• Beranda
  • Berita
  • Halal Watch: Omnibus Law hilangkan peran ulama pada sertifikasi halal

Halal Watch: Omnibus Law hilangkan peran ulama pada sertifikasi halal

17 Februari 2020 18:11 WIB
Halal Watch: Omnibus Law hilangkan peran ulama pada sertifikasi halal
Direktur Eksekutif Indonesia Halal Watch Ikhsan Abdullah (tengah) di acara Milad IHW ke-7 di Jakarta, Kamis (23/1/2020). (ANTARA/Anom Prihantoro)
Direktur Eksekutif Indonesia Halal Watch Ikhsan Abdullah mengkritik RUU Cipta Lapangan Kerja (Omnibus Law) yang berpotensi menghilangkan peran ulama dalam proses sertifikasi halal.

Ikhsan kepada wartawan di Jakarta, Senin, mengatakan Omnibus Law pada pasal 1 angka 10 berpotensi terjadi pengambilalihan fatwa produk dari ulama kepada Badan Penyelenggara Jaminan Produk Halal.

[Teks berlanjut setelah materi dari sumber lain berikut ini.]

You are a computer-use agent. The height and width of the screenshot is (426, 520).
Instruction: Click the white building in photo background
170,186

Dia mengatakan pada pasal tersebut berbunyi, "Sertifikat Halal adalah pengakuan kehalalan suatu produk yang dikeluarkan oleh BPJPH berdasarkan fatwa halal."

"Maka kami berpandangan bahwa hukum agama telah dikooptasi oleh hukum negara. Sejak kapan BPJPH diberikan hak oleh negara menjadi komisi fatwa? Bukankah itu ranah dan kewenangan ulama?" kata dia.

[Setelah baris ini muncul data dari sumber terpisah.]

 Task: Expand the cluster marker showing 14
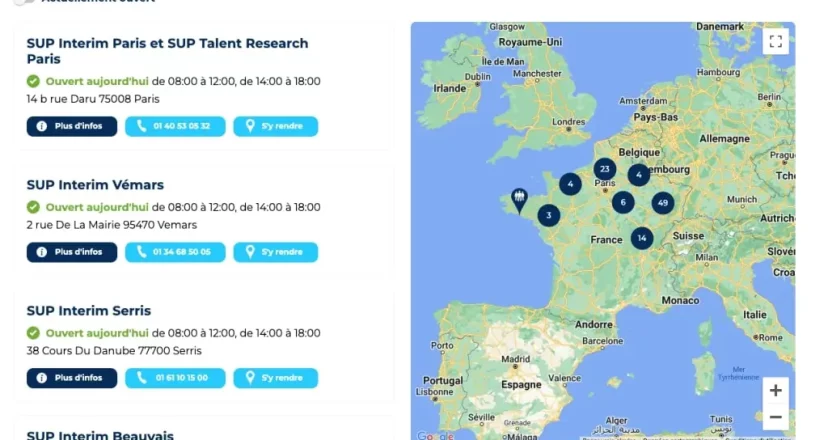(642, 238)
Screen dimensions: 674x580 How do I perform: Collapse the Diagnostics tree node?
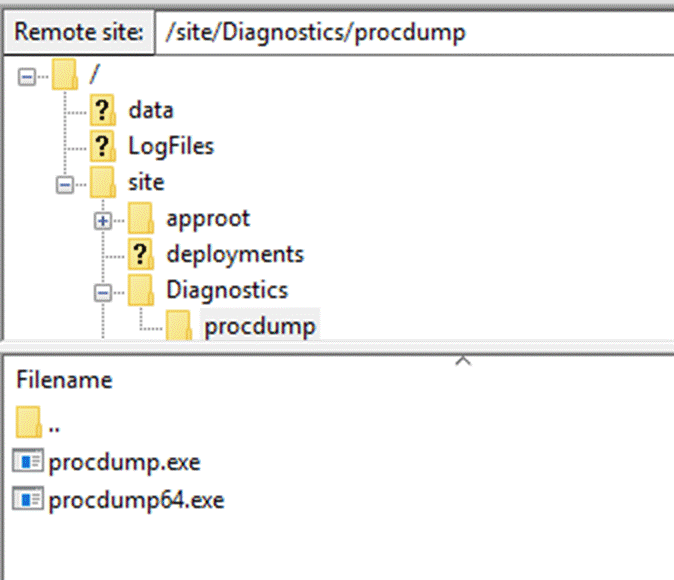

Sementara pada UU 33 Tahun 2014 tentang Jaminan Produk Halal pasal 1 angka 10 menyebut, "Sertifikat Halal adalah pengakuan kehalalan suatu produk yang dikeluarkan oleh BPJPH berdasarkan fatwa halal tertulis yang dikeluarkan oleh MUI.

Baca juga: BPJPH: Omnibus Law tak hapus kewajiban sertifikasi halal

Baca juga: RUU Omnibus Law, FPKS tolak penghapusan kewajiban sertifikasi halal

Baca juga: Kemenag perbaiki aturan sertifikasi halal pada Omnibus Law


"Ketentuan UU yang sudah diterima dan berlaku di masyarakat harusnya diperkuat lagi oleh negara bukan dicerabut," katanya.

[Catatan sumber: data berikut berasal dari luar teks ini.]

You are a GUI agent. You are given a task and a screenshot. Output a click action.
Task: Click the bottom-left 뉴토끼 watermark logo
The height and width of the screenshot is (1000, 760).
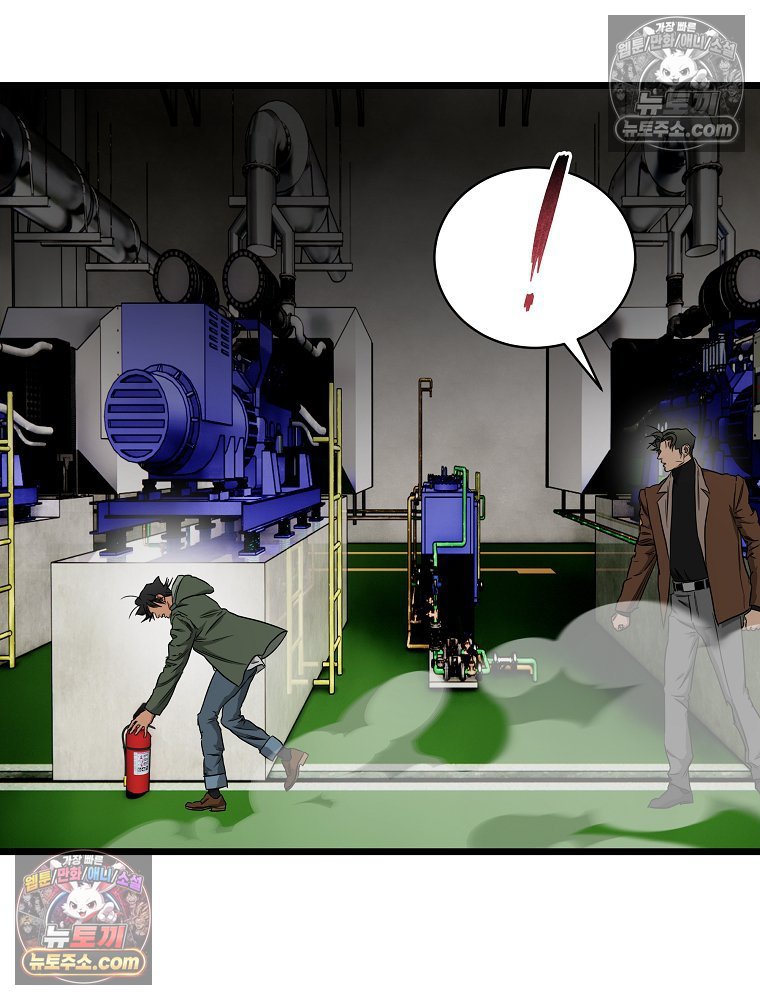tap(84, 919)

Ikhsan mengatakan bila RUU Cipta Lapangan Kerja itu mengesahkan ketentuan pasal satu angka 10 maka sama halnya BPJPH, Kementerian Agama dan Negara mendelegitimasi peran-peran lembaga keagamaan khususnya Majelis Ulama.

Sementara terminologi halal dan haram, kata dia, adalah hukum agama yang hanya dapat dilakukan oleh orang yang memiliki kompetensi keulamaan.

Fatwa produk halal, kata dia, harus ditetapkan oleh Majelis ulama Indonesia bukan diserahkan kepada ormas-ormas Islam apalagi oleh orang-perseorangan.

Dia mengatakan untuk menghindari perbedaan fatwa sudah tepat bahwa penetapan fatwa atas produk halal dilakukan MUI. Jika diberikan kepada negara, segelintir ormas atau perseorangan justru dapat memecah belah umat Islam itu sendiri.

MUI, kata dia, adalah tempat bernaungnya ormas Islam, berhimpunnya ulama, zuama (pimpinan organisasi Islam) dan cendekiawan Muslim, dari Nahdhlatul Ulama, Muhammadiyah, Al Irsyad Al Islamiyah, Matlaul Anwar dan 59 ormas Islam lainnya.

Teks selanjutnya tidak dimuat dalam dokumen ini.